The COUNTREG Procedure

Panel Data Analysis

Panel Data Poisson Regression with Fixed Effects

The count regression model for panel data can be derived from the Poisson regression model. Consider the multiplicative one-way panel data model,

\[  y_{it} \sim \mbox{Poisson}(\mu _{it})  \]

where

\[  \mu _{it} = \alpha _{i} \lambda _{it} = \alpha _{i} \exp (\mathbf{x}_{it}’\bbeta ),\; \; i=1,\ldots ,N, \; \; t=1,\ldots ,T  \]

Here, $\alpha _{i}$ are the individual effects.

In the fixed-effects model, the $\alpha _{i}$ are unknown parameters. The fixed-effects model can be estimated by eliminating $\alpha _{i}$ by conditioning on $\sum _{t} y_{it}$.

In the random-effects model, the $\alpha _{i}$ are independent and identically distributed (iid) random variables, in contrast to the fixed effects model. The random-effects model can then be estimated by assuming a distribution for $\alpha _{i}$.

Pointing data for text and elements
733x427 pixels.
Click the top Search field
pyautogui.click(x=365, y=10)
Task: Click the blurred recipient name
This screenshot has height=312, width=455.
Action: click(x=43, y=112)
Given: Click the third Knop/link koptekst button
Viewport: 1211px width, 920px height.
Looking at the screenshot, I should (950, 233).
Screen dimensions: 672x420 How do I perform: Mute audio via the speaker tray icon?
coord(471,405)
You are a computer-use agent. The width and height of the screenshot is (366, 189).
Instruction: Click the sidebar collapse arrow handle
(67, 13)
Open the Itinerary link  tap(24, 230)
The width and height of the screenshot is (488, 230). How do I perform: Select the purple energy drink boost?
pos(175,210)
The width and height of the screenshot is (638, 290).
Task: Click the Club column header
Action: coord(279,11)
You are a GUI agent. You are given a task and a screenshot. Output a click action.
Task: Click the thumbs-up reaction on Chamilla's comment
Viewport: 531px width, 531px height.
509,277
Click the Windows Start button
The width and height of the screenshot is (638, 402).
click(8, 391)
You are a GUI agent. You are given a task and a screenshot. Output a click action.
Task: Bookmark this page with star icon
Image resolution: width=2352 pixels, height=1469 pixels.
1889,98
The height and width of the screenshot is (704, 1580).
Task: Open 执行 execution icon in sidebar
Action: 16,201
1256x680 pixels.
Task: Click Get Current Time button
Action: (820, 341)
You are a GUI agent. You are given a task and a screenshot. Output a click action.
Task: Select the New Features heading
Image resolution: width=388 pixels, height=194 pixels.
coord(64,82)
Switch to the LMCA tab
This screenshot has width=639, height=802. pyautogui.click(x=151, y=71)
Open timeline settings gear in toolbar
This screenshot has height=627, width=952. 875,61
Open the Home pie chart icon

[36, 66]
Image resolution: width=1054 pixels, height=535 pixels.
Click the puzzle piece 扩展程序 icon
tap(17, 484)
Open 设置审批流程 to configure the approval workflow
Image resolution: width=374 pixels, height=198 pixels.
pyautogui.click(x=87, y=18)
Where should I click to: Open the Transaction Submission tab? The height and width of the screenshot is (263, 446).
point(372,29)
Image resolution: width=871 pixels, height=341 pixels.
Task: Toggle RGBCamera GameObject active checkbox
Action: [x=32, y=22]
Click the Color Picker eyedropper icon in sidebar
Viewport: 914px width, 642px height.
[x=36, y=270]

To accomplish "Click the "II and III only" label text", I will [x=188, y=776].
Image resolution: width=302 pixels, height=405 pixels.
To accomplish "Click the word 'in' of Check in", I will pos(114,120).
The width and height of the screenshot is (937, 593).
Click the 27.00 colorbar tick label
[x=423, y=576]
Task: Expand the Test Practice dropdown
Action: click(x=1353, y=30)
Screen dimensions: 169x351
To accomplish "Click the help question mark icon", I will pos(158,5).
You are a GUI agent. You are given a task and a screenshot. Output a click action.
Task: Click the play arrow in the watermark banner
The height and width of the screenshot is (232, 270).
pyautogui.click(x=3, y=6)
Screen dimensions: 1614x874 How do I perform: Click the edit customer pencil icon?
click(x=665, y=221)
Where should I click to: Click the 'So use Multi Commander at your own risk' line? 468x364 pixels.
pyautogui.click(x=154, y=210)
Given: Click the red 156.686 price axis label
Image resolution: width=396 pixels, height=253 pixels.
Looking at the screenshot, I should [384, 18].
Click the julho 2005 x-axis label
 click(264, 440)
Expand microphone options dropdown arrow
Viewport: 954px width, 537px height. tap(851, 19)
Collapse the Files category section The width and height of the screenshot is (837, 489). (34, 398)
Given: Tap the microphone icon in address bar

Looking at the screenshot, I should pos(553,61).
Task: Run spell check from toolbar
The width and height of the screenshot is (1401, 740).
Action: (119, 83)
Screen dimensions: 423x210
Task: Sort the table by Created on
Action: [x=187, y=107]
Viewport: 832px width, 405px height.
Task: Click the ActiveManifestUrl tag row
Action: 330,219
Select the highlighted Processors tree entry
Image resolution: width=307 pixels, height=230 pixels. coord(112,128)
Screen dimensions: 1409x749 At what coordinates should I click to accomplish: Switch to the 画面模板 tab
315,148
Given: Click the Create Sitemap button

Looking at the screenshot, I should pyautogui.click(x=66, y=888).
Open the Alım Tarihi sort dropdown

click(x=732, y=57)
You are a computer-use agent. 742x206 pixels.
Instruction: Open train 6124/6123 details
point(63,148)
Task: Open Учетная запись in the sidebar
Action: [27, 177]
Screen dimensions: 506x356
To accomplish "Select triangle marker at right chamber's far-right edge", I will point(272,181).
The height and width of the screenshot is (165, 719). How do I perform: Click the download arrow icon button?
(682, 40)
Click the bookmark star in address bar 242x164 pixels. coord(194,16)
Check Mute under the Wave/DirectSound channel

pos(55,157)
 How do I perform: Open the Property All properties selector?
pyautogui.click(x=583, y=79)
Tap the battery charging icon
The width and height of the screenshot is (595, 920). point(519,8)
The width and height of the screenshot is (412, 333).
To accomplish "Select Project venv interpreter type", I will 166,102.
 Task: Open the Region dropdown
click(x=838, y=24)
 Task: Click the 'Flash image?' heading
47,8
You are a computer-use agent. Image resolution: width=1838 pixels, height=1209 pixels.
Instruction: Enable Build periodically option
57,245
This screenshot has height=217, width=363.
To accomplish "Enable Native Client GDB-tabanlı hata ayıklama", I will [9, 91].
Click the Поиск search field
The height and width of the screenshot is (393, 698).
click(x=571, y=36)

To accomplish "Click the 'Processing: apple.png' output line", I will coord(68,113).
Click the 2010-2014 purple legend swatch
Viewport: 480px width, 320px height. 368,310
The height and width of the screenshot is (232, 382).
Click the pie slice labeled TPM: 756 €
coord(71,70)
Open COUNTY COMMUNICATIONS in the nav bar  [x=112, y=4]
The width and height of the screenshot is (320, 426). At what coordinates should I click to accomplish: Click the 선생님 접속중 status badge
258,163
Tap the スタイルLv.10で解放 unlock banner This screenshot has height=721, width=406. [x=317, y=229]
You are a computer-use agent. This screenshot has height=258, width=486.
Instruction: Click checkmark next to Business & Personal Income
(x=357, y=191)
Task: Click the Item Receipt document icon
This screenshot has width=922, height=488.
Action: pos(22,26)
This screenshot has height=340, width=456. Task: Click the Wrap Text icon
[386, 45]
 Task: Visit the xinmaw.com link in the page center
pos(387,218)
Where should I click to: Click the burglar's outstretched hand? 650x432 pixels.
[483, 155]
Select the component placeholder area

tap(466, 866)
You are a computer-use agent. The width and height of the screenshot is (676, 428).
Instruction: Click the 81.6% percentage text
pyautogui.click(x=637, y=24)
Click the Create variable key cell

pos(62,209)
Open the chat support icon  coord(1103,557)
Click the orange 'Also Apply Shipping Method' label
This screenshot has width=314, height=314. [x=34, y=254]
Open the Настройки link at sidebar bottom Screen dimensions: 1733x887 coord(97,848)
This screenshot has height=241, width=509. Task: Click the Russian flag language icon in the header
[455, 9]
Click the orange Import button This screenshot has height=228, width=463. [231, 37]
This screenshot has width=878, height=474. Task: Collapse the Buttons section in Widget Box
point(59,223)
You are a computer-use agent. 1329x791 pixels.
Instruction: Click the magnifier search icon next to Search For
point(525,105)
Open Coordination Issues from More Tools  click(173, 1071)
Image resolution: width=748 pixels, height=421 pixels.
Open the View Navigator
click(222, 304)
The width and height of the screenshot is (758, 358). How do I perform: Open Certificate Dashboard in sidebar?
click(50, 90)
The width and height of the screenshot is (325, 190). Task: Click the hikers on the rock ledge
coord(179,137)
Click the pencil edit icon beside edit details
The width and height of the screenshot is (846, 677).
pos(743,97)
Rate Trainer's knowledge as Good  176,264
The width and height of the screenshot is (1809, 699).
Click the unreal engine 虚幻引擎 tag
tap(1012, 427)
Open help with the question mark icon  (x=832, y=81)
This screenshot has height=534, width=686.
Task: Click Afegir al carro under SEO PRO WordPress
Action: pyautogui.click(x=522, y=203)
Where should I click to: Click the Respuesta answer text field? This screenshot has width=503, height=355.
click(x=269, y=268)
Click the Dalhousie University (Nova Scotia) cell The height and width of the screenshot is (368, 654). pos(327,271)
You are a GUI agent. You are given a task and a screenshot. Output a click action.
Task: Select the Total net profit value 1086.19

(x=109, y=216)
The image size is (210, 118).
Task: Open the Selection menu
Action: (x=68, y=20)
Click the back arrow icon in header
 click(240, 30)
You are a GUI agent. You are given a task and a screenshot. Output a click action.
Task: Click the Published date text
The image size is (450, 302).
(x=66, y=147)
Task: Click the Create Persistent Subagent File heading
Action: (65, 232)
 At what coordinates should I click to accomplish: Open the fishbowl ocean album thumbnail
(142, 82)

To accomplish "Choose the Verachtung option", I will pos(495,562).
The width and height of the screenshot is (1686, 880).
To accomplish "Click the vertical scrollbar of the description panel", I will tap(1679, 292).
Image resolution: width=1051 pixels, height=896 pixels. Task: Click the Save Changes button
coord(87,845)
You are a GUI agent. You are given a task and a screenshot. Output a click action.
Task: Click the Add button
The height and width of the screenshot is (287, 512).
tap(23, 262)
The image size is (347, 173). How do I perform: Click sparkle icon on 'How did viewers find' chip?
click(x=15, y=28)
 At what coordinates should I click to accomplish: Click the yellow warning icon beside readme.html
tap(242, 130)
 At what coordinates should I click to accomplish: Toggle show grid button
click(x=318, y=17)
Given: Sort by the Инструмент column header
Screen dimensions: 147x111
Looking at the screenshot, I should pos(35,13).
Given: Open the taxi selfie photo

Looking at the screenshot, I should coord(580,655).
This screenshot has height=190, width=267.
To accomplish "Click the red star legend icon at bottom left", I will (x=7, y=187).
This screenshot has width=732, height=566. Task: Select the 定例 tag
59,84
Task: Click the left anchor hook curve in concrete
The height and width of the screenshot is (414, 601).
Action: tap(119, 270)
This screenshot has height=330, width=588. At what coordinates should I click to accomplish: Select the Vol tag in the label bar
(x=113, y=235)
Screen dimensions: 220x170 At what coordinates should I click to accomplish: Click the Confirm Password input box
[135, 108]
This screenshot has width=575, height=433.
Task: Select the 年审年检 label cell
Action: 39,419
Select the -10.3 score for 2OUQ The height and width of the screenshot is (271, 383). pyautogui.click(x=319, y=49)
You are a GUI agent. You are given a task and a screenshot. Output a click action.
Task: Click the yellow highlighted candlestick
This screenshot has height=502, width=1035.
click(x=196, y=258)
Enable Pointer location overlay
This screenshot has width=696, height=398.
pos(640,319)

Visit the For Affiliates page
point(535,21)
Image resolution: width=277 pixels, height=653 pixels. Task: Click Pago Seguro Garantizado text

> Requirements:
1) In the passage on Poisson panel regression, change the part starting with "The count regression" and going on through "the individual effects." so that "unit-specific effects" replaces "individual effects".
2) In the passage on Poisson panel regression, what kind of variables are the individual effects in the random-effects model?

> Answers given:
1)
The count regression model for panel data can be derived from the Poisson regression model. Consider the multiplicative one-way panel data model,

\[  y_{it} \sim \mbox{Poisson}(\mu _{it})  \]

where

\[  \mu _{it} = \alpha _{i} \lambda _{it} = \alpha _{i} \exp (\mathbf{x}_{it}’\bbeta ),\; \; i=1,\ldots ,N, \; \; t=1,\ldots ,T  \]

Here, $\alpha _{i}$ are the unit-specific effects.

2) They are independent and identically distributed (iid) random variables.